- _PROMPT_:
Nothing but a number should be given: how many lines in the entries below include the string "Settings".

- _SUPPLIED DATA_:
*** Begin section ***
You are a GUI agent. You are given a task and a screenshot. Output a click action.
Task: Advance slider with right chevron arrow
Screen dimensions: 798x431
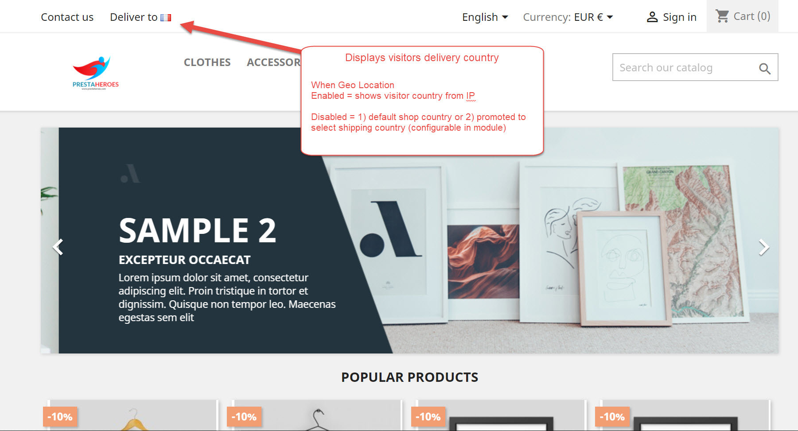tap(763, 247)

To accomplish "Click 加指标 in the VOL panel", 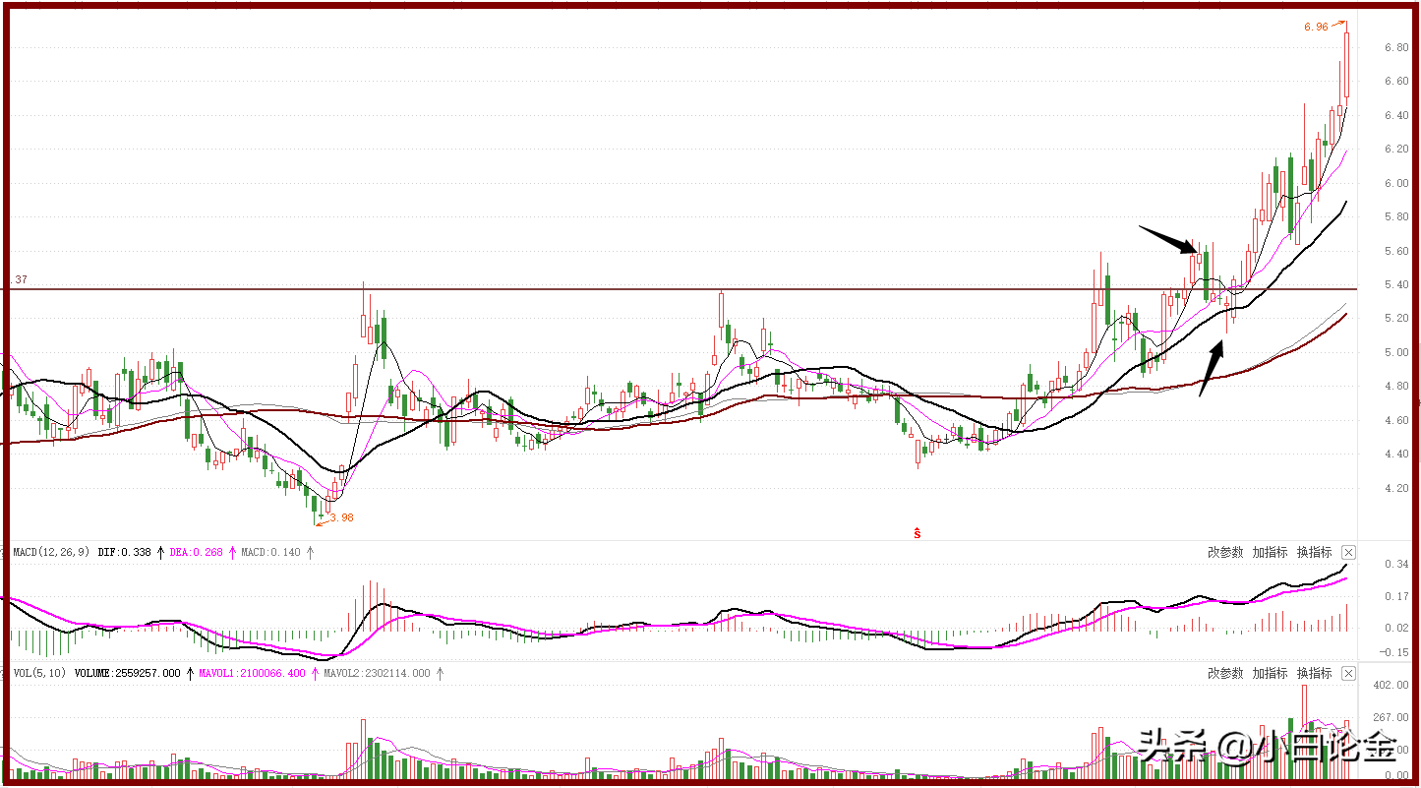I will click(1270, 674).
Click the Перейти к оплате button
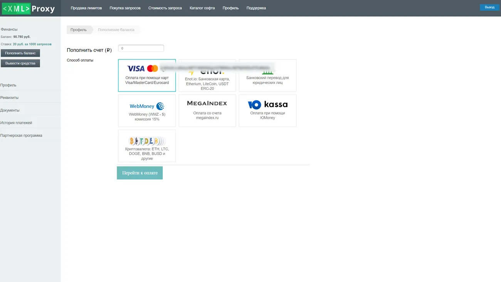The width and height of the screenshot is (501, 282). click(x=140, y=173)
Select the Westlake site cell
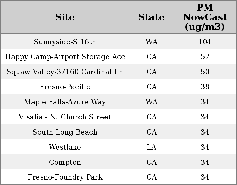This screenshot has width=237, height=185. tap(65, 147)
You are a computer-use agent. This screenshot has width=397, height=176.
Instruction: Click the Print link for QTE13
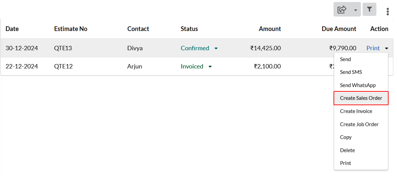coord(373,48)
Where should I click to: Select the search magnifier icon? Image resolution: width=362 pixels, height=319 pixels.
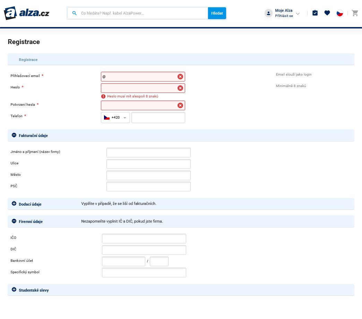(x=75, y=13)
*** End section ***
*** Begin section ***
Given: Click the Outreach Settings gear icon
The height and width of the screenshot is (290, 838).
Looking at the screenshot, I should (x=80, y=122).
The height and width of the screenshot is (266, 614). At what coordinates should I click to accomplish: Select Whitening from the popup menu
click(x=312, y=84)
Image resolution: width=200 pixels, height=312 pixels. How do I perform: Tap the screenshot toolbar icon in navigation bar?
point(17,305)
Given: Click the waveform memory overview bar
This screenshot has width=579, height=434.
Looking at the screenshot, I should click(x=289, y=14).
*** End section ***
*** Begin section ***
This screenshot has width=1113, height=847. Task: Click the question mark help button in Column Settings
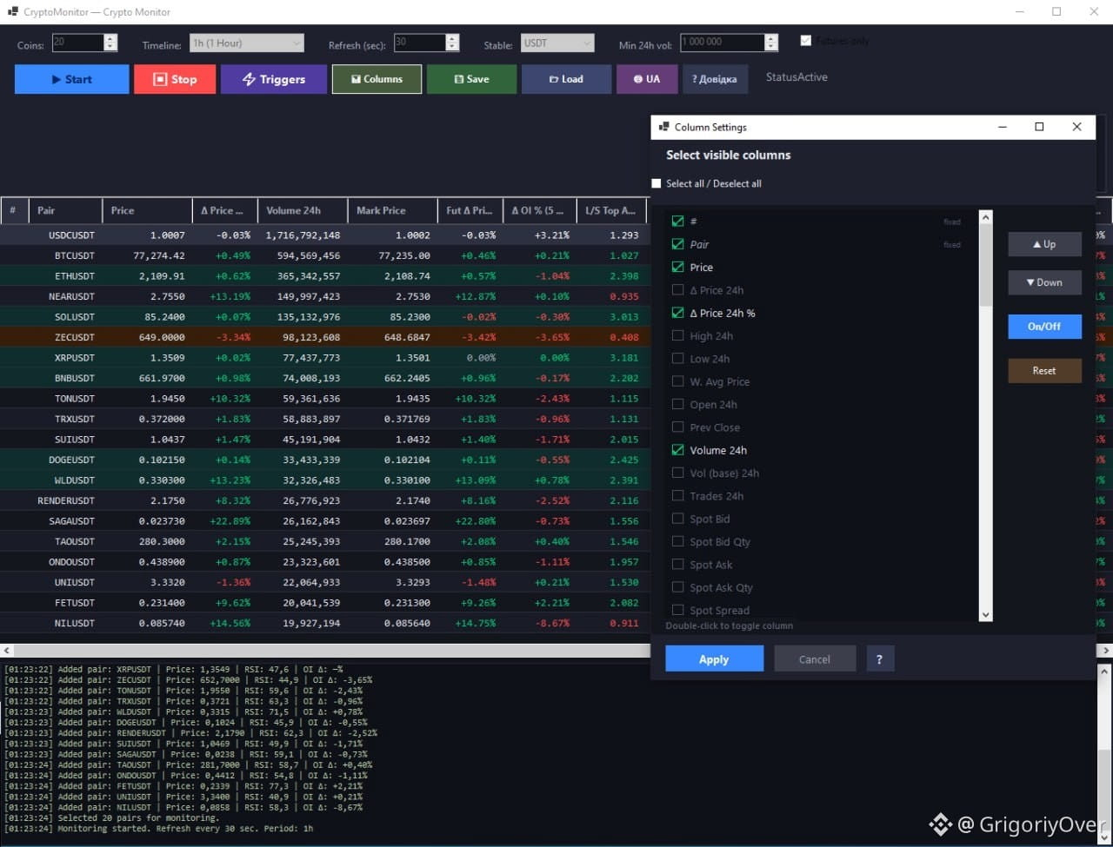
*** End section ***
- _YOUR RESPONSE_:
2